SELECTED PASSAGE >>
*** Block opens ***
Background: PERK controls unfolded protein load in the ER and promotes a latent gene expression program whose relative contributions to cell physiology are incompletely understood.
Results: Acute PERK inhibition deregulates protein synthesis and promotes accumulation of misfolded pro-insulin.
Conclusion: PERK contributes to proteostasis acutely.
Significance: The proteostatic activity of PERK can be uncoupled from its latent role in gene expression.
Loss-of-function mutations in EIF2AK3, encoding the pancreatic endoplasmic reticulum (ER) kinase, PERK, are associated with dysfunction of the endocrine pancreas and diabetes. However, to date it has not been possible to uncouple the long term developmental effects of PERK deficiency from sensitization to physiological levels of ER unfolded protein stress upon interruption of PERK modulation of protein synthesis rates. Here, we report that a selective PERK inhibitor acutely deregulates protein synthesis in freshly isolated islets of Langerhans, across a range of glucose concentrations. Acute loss of the PERK-mediated strand of the unfolded protein response leads to rapid accumulation of misfolded pro-insulin in cultured beta cells and is associated with a kinetic defect in pro-insulin processing. These in vitro observations uncouple the latent role of PERK in beta cell development from the regulation of unfolded protein flux through the ER and attest to the importance of the latter in beta cell proteostasis.
*** Block closes ***
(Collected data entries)
*** Block opens ***
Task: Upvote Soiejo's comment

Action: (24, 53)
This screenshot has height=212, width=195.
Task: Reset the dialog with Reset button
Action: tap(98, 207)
*** Block closes ***
EXERCISE DESCRIPTION >>
Answer these questions from the text on PERK:
(a) Which gene encodes PERK?
(b) In what material did the selective PERK inhibitor deregulate protein synthesis?
(c) What builds up rapidly in cultured beta cells after acute loss of the PERK-mediated strand of the unfolded protein response?

WRITTEN SOLUTION >>
(a) EIF2AK3
(b) Freshly isolated islets of Langerhans
(c) Misfolded pro-insulin